Abstract
Autism spectrum disorder (ASD) is a neurodevelopmental disorder with an unknown molecular pathogenesis. A recent molecular focus has been the mutated neuroligin 3, neuroligin 3(R451C), in gain-of-function studies and for its role in induced impairment of synaptic function, but endoplasmic reticulum (ER) stress induced by mutated molecules also deserves investigation. We previously found two missense mutations, H246N and Y251S, in the gene-encoding synaptic cell adhesion molecule-1 (CADM1) in ASD patients, including cleavage of the mutated CADM1 and its intracellular accumulation. In this study, we found that the mutated CADM1 showed slightly reduced homophilic interactions in vitro but that most of its interactions persist. The mutated CADM1 also showed morphological abnormalities, including shorter dendrites, and impaired synaptogenesis in neurons.

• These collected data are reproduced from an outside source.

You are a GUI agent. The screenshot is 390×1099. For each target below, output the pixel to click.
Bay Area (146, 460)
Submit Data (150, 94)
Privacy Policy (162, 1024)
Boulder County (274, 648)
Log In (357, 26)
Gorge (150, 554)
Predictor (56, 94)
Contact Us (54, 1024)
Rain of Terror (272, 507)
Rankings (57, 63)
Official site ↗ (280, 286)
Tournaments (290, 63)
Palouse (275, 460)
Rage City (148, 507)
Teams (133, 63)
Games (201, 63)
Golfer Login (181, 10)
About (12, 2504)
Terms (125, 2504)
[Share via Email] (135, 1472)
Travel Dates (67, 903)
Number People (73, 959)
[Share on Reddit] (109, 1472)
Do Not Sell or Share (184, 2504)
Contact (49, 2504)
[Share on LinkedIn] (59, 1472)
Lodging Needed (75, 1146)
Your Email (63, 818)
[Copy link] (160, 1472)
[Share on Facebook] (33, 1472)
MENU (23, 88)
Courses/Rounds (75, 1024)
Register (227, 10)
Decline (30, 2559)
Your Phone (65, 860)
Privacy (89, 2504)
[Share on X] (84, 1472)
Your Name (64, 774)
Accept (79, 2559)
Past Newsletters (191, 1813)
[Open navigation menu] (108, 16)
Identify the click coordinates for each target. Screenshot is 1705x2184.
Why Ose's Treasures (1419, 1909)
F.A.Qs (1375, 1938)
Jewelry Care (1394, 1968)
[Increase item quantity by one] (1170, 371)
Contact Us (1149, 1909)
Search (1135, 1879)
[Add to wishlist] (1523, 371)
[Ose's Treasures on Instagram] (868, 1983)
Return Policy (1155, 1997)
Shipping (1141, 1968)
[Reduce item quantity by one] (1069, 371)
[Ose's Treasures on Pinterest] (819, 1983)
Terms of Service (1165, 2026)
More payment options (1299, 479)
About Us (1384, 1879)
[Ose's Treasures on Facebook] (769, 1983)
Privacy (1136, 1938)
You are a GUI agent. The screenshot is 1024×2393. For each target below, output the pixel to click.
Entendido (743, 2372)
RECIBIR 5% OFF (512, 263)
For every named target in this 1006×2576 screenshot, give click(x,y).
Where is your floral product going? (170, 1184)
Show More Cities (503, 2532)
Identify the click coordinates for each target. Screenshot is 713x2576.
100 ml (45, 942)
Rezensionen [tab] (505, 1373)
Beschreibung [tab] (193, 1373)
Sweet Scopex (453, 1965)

Wild-type CADM1 was partly localized to the ER of C2C5 cells, whereas mutated CADM1 mainly accumulated in the ER despite different sensitivities toward 4-phenyl butyric acid with chemical chaperone activity and rapamycin with promotion activity for degradation of the aggregated protein. Modeling analysis suggested a direct relationship between the mutations and the conformation alteration. Both mutated CADM1 and neuroligin 3(R451C) induced upregulation of C/EBP-homologous protein (CHOP), an ER stress marker, suggesting that in addition to the trafficking impairment, this CHOP upregulation may also be involved in ASD pathogenesis.
Highlights
NLGNs are postsynaptic cell adhesion proteins that interact with neurexins on the presynaptic membrane,[5] and they are required for synapse maturation.[6]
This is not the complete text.